Novita AI’s integration with Hugging Face Platform enables advanced serverless inference capabilities. This provides direct access to Hub model pages through optimized infrastructure, offering developers a streamlined setup experience. With full support for Hugging Face’s JavaScript and Python SDKs, Novita AI simplifies model deployment and scaling without infrastructure management.

Our comprehensive guide walks you through Novita AI implementation on Hugging Face, covering both web interface and SDK integration methods.

Using Novita AI on Hugging Face in the Website UI

Step 1: Configure API Keys

  • Access your account settings dashboard to configure your API keys.

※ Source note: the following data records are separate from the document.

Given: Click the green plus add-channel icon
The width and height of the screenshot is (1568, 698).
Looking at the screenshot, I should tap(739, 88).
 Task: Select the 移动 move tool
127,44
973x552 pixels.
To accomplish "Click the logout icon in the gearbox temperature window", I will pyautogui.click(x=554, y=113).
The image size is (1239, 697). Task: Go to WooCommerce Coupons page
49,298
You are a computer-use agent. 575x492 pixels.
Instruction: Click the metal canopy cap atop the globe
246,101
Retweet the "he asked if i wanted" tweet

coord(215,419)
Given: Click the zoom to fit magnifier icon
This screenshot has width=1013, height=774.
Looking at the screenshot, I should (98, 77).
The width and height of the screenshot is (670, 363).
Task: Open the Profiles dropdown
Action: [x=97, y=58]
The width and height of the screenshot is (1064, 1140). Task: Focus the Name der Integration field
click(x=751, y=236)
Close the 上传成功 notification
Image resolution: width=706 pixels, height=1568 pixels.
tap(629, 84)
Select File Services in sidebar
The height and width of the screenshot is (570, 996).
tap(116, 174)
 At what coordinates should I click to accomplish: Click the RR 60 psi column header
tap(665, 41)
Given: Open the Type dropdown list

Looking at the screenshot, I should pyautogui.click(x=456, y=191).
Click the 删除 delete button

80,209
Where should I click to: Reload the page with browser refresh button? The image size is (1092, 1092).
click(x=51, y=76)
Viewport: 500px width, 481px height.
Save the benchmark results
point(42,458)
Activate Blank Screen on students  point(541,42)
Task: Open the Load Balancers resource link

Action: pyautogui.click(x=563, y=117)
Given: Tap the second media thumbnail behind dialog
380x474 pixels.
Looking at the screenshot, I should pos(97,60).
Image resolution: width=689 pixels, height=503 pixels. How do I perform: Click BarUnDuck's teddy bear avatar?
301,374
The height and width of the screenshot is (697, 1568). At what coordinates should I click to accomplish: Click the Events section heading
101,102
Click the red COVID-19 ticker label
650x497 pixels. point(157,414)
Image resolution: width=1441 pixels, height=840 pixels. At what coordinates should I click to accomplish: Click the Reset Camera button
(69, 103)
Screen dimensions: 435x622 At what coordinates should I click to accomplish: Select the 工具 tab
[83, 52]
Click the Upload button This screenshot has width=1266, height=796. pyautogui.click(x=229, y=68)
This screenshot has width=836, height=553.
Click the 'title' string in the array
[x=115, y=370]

  • Input your Novita AI authentication credentials into the Hugging Face platform.

Step 2: Choose Inference API Modes

  • Custom Key Mode: Calls are sent directly to the inference provider, utilizing your own API key.

  • HF-Routed Mode: In this mode, no provider token is required. Charges are applied to your Hugging Face account instead of the provider’s account.

Step 3: Explore Compatible Providers on Model Pages

  • Model pages display third-party inference providers compatible with the selected model (the ones that are compatible with the current model, sorted by user preference).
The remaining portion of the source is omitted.